WHAT YOU WILL DO: Pick up the text on bail review where it stops and continue it.

PAGE TEXT:
-=-=-
Bail Review Attorneys
The main purpose of bail is to make sure that a person accused of a crime will come to court for proceedings related to their case after they’re released from jail or from being held at a police station. Bail isn’t supposed to be a form of punishment, but rather a way of helping ensure that a defendant will appear in court at a later date.
In some cases, a person will be held on “dangerousness,” when a judge finds that no conditions of release will ensure the safety of the community, or a specific person.
Bail review process
If your bail is set too high, or if you are held without bail after a dangerousness hearing (also known as a 58A hearing), you have a right to a bail review. The venue depends on where the initial bail was set, or denied.
-=-=-
INFORMATION SHOWN:
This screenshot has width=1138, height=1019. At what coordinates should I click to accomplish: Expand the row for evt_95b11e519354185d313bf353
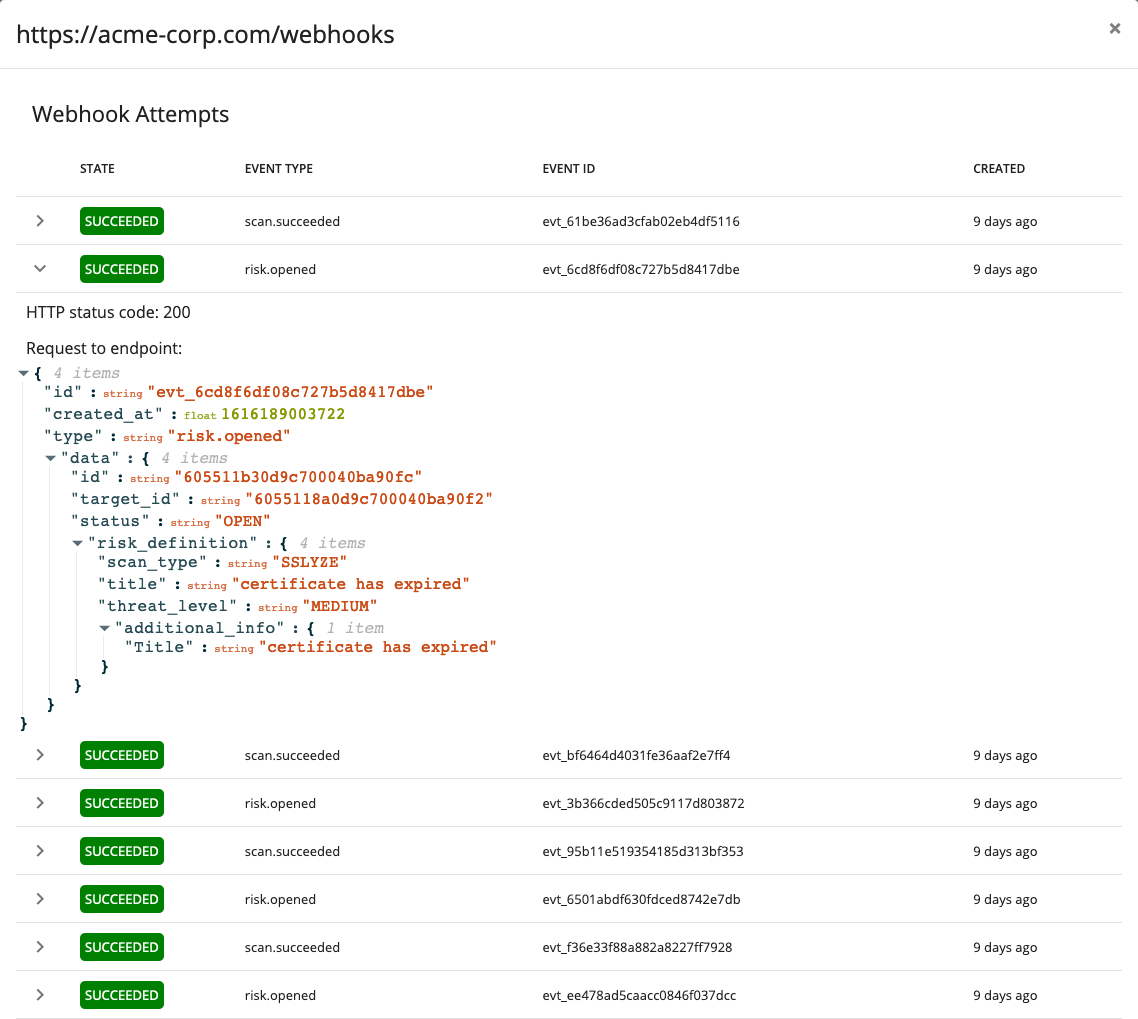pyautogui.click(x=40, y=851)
-=-=-
RESULT FOR THIS EXERCISE:
For bails set (or held on 58A) in the District Court, you would request a bail review hearing in the Superior Court. A Superior Court judge would hold a new hearing, from scratch, and would not be bound by the District Court judge’s rulings. They are even allowed to consider new evidence that was not presented at the District Court hearing. We have been successful in many Superior Court bail reviews, both for reducing bail amounts, and also for getting our clients released when they were previously ordered held without bail.
If the Superior Court judge does not grant the relief you are seeking, the next step is to petition a single justice of the Supreme Judicial Court. That judge is limited to deciding whether there was an abuse of discretion or clear error of law by the Superior Court.
For bails initially set by a Superior Court judge, you can obtain a bail review by petitioning a single justice of the Supreme Judicial Court. In these circumstances, the single justice may consider the bail de novo, and even consider newly presented facts.
Appealing a revoked bail
If your bail was revoked in District Court, you do not have a right to appeal to Superior Court. Instead, you can either file a motion for reconsideration with the same District Court judge, or seek appeal by filing a petition for extraordinary relief to a single justice of the Supreme Judicial Court. Unlike a high bail, or a 58A detention, revoked bails expire after 60 or 90 days.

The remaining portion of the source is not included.